The convict had sought quashing of all orders passed by courts and the rejection of his mercy petition by the President since the day his curative petition was dismissed by the apex court on the ground that the earlier lawyer Vrinda Grover had misled him.

The plea, filed through advocate M L Sharma, sought a CBI probe into alleged "criminal conspiracy" and "fraud" hatched by the Centre, the Delhi government and advocate Vrinda Grover, who is the amicus curiae in the case.

It is also worthy to note that the other convicts - Akshay Singh, Pawan Gupta and Vinay Sharma - have approached the International Court of Justice seeking a stay on their execution.  

On March 5, a trial court issued fresh warrants with March 20, 5.30 am, as the date for the execution of the convicts - Mukesh Singh (32), Pawan Gupta (25), Vinay Sharma (26) and Akshay Singh (31).

With the rejection of the mercy plea by the President, all the four convicts had completely exhausted their legal tools to earn more days.
But counsel for the accused AP Singh had called it (the act of issuing new death warrants) as “judicial killing”.

In all, there were six men who were accused and convicted of gang-raping Nirbhaya. While one of them was a juvenile at the time of crime, he was let off after he served a three-year term at a juvenile home.

Out of the remaining five, one of them committed suicide, leaving behind Pawan, Vinay, Akshay and Mukesh to face the trial.

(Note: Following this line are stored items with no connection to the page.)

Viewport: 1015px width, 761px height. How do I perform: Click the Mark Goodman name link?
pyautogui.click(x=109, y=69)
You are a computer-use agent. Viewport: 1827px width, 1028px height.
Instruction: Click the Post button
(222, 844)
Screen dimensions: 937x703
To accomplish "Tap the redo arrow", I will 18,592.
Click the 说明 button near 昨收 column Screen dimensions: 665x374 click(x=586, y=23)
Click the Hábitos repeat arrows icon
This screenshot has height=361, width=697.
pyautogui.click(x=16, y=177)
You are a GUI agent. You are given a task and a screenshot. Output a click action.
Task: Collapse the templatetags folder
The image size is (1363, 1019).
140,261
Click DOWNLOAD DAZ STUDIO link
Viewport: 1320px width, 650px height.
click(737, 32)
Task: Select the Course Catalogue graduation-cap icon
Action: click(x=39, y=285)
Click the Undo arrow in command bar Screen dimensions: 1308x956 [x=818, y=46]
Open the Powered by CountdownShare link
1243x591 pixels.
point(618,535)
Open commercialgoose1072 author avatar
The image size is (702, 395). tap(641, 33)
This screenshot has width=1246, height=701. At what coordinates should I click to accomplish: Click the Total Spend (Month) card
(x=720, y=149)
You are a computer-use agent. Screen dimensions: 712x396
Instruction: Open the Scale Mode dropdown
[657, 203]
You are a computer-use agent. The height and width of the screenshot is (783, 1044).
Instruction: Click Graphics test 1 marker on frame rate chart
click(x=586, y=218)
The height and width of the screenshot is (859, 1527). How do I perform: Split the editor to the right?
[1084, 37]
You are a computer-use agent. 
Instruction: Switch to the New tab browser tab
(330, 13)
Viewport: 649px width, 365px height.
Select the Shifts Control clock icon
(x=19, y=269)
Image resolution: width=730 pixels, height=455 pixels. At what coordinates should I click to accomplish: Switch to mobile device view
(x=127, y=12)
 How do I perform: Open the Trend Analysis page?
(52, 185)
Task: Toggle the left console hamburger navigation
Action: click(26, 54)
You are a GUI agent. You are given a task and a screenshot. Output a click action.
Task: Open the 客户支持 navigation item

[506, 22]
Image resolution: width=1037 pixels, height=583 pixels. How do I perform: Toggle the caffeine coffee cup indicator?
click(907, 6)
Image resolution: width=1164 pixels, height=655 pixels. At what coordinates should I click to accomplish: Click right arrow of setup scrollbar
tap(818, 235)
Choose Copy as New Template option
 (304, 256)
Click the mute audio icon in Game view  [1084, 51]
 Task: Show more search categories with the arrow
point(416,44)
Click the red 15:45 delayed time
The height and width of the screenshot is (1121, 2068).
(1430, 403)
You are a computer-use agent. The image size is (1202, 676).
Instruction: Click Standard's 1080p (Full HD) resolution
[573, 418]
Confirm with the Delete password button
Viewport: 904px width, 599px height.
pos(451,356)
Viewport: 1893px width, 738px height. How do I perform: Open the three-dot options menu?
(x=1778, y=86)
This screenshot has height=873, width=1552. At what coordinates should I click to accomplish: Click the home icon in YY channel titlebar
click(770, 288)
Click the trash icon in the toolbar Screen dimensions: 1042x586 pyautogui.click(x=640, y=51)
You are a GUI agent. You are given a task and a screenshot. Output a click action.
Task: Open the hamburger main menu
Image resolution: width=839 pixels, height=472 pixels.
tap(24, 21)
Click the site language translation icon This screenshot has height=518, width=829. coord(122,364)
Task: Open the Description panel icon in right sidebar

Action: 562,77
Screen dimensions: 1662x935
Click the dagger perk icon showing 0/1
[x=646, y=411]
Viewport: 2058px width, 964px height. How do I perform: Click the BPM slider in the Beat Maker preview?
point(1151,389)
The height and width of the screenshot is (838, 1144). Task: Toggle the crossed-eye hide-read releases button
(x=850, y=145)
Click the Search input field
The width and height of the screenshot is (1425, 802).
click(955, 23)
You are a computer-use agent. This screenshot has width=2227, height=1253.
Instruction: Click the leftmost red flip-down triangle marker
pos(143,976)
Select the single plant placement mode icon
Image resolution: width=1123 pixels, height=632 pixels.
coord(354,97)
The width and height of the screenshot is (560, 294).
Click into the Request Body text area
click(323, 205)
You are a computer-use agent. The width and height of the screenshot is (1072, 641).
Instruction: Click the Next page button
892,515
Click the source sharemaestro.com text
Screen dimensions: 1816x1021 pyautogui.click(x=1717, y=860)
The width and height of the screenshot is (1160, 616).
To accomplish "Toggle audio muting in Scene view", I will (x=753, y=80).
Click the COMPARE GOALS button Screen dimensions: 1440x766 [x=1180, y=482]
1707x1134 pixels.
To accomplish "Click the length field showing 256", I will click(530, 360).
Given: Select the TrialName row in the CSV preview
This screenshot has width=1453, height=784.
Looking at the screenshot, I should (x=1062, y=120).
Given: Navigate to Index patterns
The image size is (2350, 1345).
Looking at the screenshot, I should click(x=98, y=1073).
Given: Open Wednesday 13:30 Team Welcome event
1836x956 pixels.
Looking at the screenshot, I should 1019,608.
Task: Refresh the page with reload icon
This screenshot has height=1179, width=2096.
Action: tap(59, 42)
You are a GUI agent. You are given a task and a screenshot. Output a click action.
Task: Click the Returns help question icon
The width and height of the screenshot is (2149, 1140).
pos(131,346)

The heinous crime dates back to December 12 when the victim and her friend were travelling on a Delhi bus. The convicted people pounced upon her and unleashed unthinkable brutality, ultimately killing her.

Though she was flown to Singapore, the treatment did not fructify.

On the judicial front, there have been three postponements in relation to the hanging. The counsel for the convicts has effectively used the loopholes and jiggery-pokery in the law to earn more time for his clients.

But this time, it doesn’t seem like they can buy anymore time.